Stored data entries
- - - - -
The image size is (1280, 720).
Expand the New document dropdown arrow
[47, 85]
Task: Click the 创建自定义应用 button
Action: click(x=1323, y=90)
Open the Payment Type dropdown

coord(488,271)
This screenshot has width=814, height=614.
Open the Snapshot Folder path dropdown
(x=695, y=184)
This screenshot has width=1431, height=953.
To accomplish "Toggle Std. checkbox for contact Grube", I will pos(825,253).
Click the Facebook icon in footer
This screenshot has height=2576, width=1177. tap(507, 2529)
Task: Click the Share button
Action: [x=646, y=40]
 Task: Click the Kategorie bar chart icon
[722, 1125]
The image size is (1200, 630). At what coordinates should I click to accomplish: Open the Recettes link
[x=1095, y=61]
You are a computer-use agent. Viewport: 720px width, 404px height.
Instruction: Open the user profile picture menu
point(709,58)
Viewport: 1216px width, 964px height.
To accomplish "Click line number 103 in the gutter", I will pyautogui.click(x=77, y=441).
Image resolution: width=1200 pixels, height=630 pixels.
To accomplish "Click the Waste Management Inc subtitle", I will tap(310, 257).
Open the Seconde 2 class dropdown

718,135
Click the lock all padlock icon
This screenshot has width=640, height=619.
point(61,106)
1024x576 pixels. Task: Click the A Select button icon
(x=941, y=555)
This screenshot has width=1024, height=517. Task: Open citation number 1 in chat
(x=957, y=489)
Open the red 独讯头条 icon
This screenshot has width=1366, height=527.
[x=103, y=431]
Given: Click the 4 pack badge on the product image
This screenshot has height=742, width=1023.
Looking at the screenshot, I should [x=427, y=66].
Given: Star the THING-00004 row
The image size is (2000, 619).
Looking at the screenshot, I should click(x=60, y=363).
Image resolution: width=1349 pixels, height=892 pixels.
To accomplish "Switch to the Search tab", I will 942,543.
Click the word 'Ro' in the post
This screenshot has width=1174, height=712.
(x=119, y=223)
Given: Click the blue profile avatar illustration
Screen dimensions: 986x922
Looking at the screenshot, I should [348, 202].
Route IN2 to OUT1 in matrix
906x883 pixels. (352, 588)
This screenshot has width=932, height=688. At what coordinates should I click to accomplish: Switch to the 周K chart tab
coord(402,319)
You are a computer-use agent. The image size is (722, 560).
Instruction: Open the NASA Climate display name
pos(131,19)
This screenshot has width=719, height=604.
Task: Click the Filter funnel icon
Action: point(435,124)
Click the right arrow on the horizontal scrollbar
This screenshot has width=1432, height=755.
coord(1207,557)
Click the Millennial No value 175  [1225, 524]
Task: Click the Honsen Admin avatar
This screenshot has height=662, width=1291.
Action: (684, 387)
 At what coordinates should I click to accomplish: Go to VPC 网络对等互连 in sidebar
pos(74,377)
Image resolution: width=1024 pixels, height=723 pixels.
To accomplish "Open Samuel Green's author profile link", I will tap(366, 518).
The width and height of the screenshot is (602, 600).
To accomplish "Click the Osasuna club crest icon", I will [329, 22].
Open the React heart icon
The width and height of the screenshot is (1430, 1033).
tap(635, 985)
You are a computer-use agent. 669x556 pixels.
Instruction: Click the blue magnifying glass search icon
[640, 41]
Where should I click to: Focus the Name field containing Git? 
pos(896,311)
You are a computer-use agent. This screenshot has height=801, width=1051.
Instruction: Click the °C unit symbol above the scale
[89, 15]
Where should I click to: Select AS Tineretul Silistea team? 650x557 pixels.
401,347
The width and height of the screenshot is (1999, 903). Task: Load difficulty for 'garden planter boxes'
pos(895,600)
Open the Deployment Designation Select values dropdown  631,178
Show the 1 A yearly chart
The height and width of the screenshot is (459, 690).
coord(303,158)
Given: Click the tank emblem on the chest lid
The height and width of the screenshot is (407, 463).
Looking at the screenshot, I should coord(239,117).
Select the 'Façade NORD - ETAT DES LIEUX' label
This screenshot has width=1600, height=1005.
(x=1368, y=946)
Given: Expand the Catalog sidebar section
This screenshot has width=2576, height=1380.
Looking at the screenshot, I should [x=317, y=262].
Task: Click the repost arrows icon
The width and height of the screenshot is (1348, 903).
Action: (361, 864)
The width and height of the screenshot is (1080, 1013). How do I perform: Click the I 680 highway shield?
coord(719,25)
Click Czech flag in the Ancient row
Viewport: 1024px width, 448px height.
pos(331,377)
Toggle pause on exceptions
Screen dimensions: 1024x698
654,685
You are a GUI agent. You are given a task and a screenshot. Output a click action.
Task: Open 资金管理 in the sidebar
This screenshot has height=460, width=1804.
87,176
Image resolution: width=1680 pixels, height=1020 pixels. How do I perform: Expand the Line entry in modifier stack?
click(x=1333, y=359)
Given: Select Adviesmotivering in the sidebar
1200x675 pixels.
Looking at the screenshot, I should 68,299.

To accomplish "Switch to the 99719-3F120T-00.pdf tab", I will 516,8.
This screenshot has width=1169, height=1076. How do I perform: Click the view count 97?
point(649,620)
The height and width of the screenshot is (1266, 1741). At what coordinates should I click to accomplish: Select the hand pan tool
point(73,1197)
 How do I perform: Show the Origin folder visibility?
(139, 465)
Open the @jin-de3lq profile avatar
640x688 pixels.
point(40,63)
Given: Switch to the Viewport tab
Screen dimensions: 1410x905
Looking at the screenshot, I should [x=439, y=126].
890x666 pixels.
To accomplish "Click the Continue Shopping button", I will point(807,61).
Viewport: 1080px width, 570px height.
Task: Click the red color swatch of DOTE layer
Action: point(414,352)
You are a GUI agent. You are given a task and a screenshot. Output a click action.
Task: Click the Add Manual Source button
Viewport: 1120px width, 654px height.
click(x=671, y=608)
- - - - -
How to complete this task
Find each line in the records above that contains "agent", and copy it.

Exercise solution
You are a computer-use agent. Viewport: 720px width, 404px height.
You are a computer-use agent. The image size is (722, 560).
You are a computer-use agent. 669x556 pixels.
You are a computer-use agent. This screenshot has height=801, width=1051.
You are a GUI agent. You are given a task and a screenshot. Output a click action.
You are a GUI agent. You are given a task and a screenshot. Output a click action.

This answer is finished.